If this is the case then they should consider modifying MIGRATE_HIGHATOMIC
in this patch series but I don't think it belongs in mainline as it has
other consequences. 1-4 are a separate series.
Right now, this series does not drastically alter the concept that in
some cases atomic allocations will succeed without delay when a !atomic
allocation would have to reclaim.
There is certainly value to ironing out 1-4 on top and teaching SLUB,
THP and networking the distinction.
> Well we do look at __GFP_NO_KSWAPD flag to treat allocation as non-atomic,
> so that covers THP allocations and two drivers. But the recent networking
> commit fb05e7a89f50 didn't add the flag and nor does Joonsoo's slub patch
> use it.

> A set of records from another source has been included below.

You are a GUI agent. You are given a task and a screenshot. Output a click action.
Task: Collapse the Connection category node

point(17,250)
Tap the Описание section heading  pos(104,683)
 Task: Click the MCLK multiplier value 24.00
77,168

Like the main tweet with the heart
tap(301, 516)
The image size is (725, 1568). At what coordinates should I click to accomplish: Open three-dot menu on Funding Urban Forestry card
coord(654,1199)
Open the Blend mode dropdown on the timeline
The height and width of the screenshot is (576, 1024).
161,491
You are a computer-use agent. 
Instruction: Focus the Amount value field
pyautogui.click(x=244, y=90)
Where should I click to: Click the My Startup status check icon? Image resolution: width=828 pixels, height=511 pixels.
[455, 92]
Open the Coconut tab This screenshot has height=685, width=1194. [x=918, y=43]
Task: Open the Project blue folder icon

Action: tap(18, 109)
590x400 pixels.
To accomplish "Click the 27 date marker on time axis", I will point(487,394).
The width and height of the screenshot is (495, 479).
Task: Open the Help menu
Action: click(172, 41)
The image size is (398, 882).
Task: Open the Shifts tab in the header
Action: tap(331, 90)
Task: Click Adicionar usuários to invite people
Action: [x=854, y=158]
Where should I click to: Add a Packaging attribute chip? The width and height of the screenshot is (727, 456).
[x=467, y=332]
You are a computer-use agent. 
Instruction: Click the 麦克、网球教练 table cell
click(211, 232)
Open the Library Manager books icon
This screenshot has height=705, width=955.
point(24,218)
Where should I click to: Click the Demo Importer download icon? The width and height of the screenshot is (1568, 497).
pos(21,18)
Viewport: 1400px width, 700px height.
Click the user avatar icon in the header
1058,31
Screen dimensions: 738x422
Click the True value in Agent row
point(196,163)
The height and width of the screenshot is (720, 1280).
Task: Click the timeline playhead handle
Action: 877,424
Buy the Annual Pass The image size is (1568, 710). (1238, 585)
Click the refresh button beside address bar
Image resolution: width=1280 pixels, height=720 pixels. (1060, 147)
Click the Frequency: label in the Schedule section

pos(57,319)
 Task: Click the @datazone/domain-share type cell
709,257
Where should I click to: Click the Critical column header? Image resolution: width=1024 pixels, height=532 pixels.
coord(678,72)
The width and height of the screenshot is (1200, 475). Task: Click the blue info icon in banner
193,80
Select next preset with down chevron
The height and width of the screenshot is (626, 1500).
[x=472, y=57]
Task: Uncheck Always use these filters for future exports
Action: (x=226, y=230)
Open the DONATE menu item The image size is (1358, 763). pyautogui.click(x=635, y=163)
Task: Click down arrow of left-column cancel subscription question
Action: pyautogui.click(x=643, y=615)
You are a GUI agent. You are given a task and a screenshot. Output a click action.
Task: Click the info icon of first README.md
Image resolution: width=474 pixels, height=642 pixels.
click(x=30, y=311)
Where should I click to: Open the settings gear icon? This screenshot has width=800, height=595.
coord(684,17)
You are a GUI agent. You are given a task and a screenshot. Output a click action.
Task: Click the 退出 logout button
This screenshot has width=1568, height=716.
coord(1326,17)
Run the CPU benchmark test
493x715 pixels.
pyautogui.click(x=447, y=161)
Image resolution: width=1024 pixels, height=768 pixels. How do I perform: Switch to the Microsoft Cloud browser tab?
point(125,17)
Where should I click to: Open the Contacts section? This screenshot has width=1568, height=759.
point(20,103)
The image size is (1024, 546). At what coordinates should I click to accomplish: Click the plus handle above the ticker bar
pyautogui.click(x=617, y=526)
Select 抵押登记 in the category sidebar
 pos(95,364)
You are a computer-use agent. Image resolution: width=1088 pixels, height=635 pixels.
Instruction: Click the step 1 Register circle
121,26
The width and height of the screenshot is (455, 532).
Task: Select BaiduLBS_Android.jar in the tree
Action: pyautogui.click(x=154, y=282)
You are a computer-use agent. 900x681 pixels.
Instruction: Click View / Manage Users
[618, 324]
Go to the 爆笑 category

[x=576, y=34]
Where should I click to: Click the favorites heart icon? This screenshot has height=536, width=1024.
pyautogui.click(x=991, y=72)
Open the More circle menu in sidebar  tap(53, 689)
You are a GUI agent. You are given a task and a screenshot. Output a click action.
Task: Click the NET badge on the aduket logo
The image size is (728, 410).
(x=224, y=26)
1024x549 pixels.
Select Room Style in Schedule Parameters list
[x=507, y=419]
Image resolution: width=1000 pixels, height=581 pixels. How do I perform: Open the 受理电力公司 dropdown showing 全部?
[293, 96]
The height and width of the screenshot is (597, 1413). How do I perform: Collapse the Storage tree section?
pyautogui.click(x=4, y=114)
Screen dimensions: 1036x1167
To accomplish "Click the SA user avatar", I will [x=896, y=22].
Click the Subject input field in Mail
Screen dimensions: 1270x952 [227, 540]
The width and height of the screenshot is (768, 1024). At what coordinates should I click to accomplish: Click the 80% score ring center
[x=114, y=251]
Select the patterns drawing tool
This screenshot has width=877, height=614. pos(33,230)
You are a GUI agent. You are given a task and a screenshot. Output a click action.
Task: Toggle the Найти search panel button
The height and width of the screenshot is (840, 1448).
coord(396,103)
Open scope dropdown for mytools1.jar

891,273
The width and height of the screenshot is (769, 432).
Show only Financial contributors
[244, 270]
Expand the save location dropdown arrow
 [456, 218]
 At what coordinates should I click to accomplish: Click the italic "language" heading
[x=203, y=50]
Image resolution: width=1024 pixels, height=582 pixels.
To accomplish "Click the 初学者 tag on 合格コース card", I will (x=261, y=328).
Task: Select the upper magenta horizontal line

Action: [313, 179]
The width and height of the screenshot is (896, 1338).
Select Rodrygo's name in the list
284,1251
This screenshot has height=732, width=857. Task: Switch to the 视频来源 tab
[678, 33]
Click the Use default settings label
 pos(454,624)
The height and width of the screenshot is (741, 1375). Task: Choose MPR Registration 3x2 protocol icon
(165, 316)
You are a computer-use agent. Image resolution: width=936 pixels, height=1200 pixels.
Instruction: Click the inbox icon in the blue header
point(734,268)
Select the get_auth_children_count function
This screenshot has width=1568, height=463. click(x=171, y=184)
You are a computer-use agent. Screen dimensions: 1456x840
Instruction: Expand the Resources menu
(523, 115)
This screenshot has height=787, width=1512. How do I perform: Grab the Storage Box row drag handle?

Either we should rename the flag and employ it where appropriate, or
> agree that access to reserves is orthogonal concern to waking up kswapd, and
> distinguish non-atomic non-__GFP_WAIT allocations differently.
>
Separate problem with a separate series. This one is about removing
the zonelist cache due to complexity and removing an odd anomaly where
allocations can fail due to how watermarks are calculated.
> >>>A MIGRATE_HIGHORDER pageblock is created when an allocation request steals
> >>>a pageblock but limits the total number to 10% of the zone.
> >>
> >>When steals happens, pageblock already can be fragmented and we can't
> >>fully utilize this pageblock without allowing order-0 allocation. This
> >>is very waste.
> >>
> >
> >If the pageblock was stolen, it implies there was at least 1 usable page
> >of the correct order. As the pageblock is then reserved, any pages that
> >free in that block stay free for use by high-order atomic allocations.
> >Else, the number of pageblocks will increase again until the 10% limit
> >is hit.
>
> It's however true that many of the "any pages free in that block" may be
> order-0, so they both won't be useful to high-order atomic allocations, and
> won't be available to other allocations, so they might remain unused.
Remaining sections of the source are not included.